Contudo, o Instituto Politécnico de Coimbra inaugurou uma residência para 26 estudantes e a Universidade do Porto criou um espaço para 35 camas na antiga Messe de Sargentos do Exército. De acordo com dados do Observatório digital do alojamento estudantil e Protocolos de Alojamento, no ano letivo 2019/20 existiam 15.073 camas em residências, sendo este valor de 12.855 no seguinte. O valor das ‘Outras camas através de protocolos com instituições privadas e autarquias’ aumentou de 892 para 1.100 e a ‘Disponibilização de camas por alojamentos locais e hotéis’, que surgiu em 2020, levou a que o total passasse de 15.965 para 18.455.

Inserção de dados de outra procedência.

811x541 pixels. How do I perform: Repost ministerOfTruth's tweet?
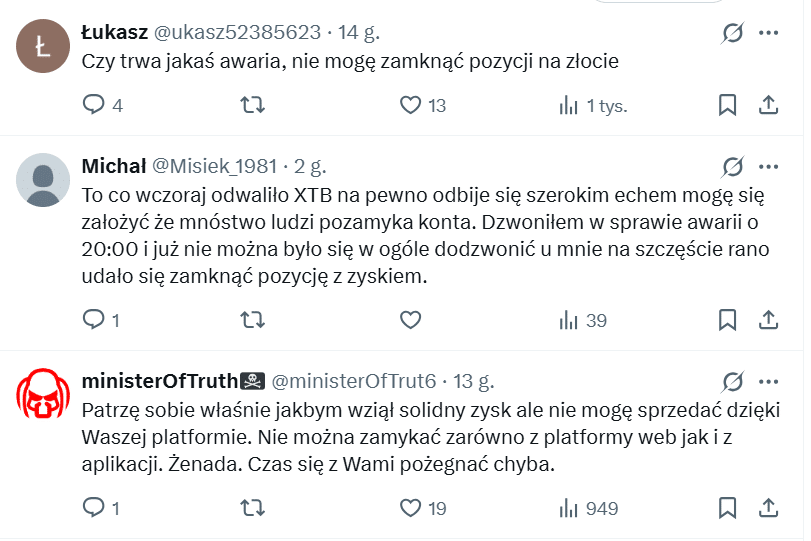(254, 509)
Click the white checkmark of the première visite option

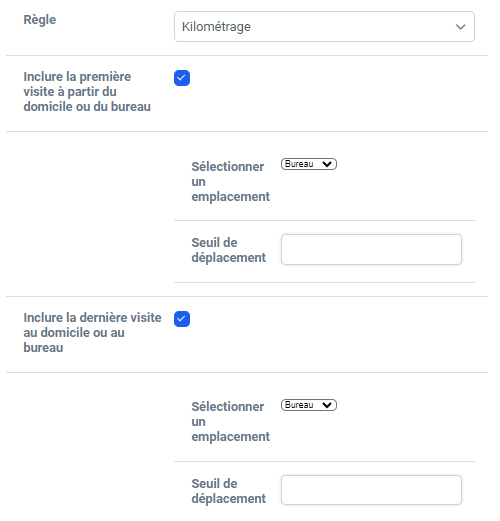click(x=182, y=78)
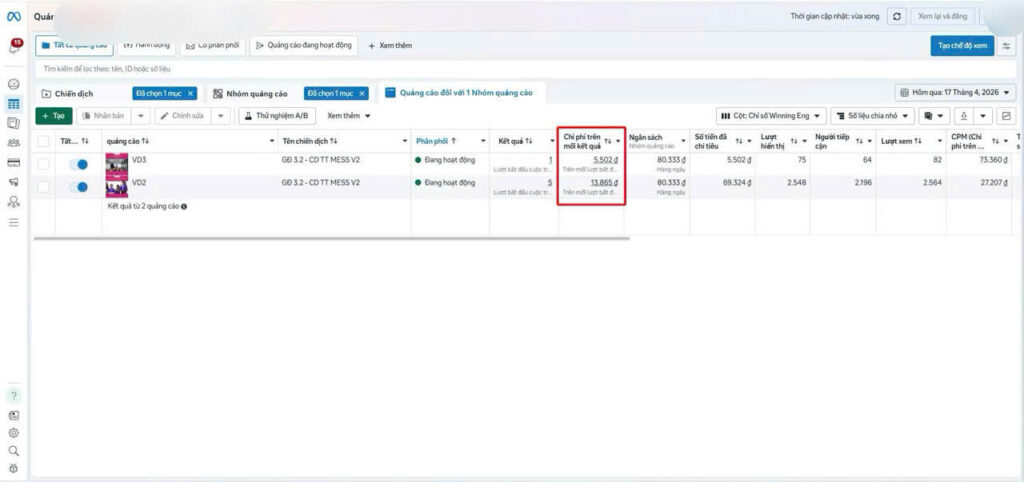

Importa notar que por meio do Programa de Recuperação e Resiliência (PRR), o Governo quer lançar, no próximo ano, concursos para 7.000 camas, a que corresponde a um investimento de 85 milhões de euros. Tal foi adiantado numa nota explicativa do Orçamento do Estado para 2022 do Ministério da Ciência e Ensino Superior, de novembro de 2021, em que era igualmente discriminado que 937 camas haviam sido intervencionadas em 2019 e 406 em 2020. Destas, apenas 38 ficam na área metropolitana do Porto e nenhuma em Lisboa, apesar de serem estas cidades as que mais necessitam.

«Encontra-se aberto, até 28 de Fevereiro de 2022, o prazo para apresentação de manifestações de interesse pelos promotores, apresentando propostas de projetos de residências para estudantes do ensino superior», anuncia o site oficial do PNAES. De seguida, lê-se que «até 25 de Março de 2022 será lançado o convite para a apresentação de candidatura». Mas em que ponto estão e ficarão projetos como o da antiga sede do Ministério da Educação?

O Nascer do SOL contactou o Ministério da Educação, o MCTES e o Ministério das Infraestruturas e Habitação. O primeiro esclareceu que, aquando da entrega simbólica da chave do edifício, em nada mais esteve relacionado com o assunto. Por seu lado, até à hora de fecho desta edição, o MCTES e o Ministério das Infraestruturas e Habitação não responderam.